Slingshot

Jet-lag as a way of life

I’ve always disliked the concept of telling people how they ought to be. This includes their shape as well as their ideas.

I think most people agree with me, and when I say this I sometimes get choruses of encouragement about “the media telling us how we should look”. Unfortunately, that’s not what I mean.

I consider the media to be a demand-driven environment. We consume what we want, and if we spend all our time obsessing over stick-thin models, we only have ourselves to blame when our perception of attractiveness alters as a consequence. I don’t buy into the “media conspiracy to make us all insecure in our bodies”.

So when I say that I don’t like the idea of telling people how they ought to be, what I’m actually referring to is the new trend in countries that tend towards nanny-statism to regulate what size models are allowed to be if they’re going to model clothes. I’m astonished that elected or appointed officials think they have a role in deciding the shape and size of people on catwalks.

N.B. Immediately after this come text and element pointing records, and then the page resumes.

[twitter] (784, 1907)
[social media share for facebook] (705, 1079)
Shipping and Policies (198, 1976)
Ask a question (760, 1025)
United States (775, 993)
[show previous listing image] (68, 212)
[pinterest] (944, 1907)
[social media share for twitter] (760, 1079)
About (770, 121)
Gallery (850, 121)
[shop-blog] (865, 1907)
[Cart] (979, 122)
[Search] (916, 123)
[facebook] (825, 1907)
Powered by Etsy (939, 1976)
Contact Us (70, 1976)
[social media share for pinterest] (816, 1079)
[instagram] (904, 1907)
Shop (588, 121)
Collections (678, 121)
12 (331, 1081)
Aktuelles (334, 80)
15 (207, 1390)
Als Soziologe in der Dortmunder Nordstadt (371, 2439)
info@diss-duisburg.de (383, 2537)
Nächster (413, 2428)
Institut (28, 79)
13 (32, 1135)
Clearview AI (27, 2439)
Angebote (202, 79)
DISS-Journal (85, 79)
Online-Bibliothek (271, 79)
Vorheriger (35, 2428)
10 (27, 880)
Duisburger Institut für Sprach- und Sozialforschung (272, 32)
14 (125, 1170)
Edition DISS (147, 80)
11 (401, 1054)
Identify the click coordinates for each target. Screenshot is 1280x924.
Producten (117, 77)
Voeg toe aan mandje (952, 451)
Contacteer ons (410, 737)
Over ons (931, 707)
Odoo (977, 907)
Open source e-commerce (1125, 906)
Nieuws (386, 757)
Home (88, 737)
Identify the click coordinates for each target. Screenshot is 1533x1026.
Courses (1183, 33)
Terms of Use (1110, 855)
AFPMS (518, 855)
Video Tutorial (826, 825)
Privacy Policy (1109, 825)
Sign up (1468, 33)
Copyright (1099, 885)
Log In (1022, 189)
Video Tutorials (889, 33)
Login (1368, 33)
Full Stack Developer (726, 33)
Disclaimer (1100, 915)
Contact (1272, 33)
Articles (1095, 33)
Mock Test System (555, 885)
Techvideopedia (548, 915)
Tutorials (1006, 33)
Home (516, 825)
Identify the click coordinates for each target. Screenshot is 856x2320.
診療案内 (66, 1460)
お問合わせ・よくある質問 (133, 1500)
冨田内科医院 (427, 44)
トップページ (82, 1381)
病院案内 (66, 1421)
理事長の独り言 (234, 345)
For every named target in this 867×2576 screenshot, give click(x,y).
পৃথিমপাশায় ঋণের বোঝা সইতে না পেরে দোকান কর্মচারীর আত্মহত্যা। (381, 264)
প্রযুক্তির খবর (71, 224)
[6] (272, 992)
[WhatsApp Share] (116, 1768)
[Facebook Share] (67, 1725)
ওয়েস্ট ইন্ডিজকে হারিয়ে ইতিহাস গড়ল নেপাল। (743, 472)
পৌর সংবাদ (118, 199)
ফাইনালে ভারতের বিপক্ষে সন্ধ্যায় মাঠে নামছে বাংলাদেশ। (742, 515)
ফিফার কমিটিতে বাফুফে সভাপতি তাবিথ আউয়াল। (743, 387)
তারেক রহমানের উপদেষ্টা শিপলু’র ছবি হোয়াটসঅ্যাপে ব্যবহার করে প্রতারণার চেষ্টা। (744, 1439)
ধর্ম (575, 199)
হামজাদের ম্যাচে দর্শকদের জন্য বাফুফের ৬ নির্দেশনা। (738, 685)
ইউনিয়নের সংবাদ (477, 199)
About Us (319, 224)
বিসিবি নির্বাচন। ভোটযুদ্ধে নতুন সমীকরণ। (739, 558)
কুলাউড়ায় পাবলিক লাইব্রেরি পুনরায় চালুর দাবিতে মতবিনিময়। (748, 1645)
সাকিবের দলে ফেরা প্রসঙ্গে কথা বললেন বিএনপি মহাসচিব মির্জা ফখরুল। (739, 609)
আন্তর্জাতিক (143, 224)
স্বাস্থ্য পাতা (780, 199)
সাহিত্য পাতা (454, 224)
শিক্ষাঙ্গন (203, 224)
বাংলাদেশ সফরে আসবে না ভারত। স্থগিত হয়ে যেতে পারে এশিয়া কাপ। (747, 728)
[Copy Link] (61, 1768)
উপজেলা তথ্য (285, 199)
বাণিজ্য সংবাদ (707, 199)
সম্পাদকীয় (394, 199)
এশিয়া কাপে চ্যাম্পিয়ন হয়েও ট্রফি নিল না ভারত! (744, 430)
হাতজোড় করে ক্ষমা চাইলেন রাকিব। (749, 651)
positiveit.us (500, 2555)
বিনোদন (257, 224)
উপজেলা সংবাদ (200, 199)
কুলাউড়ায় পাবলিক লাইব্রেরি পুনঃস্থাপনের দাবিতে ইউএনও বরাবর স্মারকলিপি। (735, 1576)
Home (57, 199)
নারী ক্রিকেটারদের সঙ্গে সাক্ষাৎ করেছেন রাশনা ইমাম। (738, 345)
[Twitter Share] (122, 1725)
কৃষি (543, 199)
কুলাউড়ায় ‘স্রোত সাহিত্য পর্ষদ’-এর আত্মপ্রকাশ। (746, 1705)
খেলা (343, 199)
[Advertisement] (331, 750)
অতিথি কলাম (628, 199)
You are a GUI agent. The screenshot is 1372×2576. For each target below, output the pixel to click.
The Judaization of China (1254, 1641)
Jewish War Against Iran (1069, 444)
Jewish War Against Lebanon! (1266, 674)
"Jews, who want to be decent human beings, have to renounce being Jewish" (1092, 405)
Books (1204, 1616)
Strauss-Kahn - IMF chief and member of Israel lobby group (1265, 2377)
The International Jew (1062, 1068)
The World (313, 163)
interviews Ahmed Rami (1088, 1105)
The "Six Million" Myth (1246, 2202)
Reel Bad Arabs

While the debate about what a “healthy” weight is and what we mean by “healthy” in the first place is probably valuable in its own right, I think that it crosses the line into an infringement of people’s free expression when authorities start mandating what weight or BMI a model is allowed to have it they’re going to be seen by the public.

Monitoring them for eating disorders is a great idea, I’m all for it – the models themselves are often young and under immense pressure to appear perfect, and sometimes that degree of body-consciousness can lead to skewed behaviours, just don’t cross the line into saying that because someone has a high metabolism and therefore appears very tall and thin, they’re no longer employable as a model. That’s not an appropriate area for the law to start regulating – to my mind.

We appear very concerned with the possibility of making people anorexic by displaying extremely thin people in the media. I understand the concern. I’m more concerned with obesity as it is statistically a much more significant problem. I would be personally very happy to see a change in our body-shape preferences towards a very “healthy” (by which I mean fit) look. If we could admire and aspire to looking like people who look good because they do lots of sport, rather than exercise huge discipline over their eating habits, that would be good, and we might get over this concept that thin is bad or good, because that’s a function of the person. But that’s probably just my personal tastes getting in the way of my reasoning.

I certainly wouldn’t advocate regulation to push the trend one way or the other – that usually backfires – you change tastes and preferences by influencing, educating and informing people, not telling them what it is permissible to look at or to believe.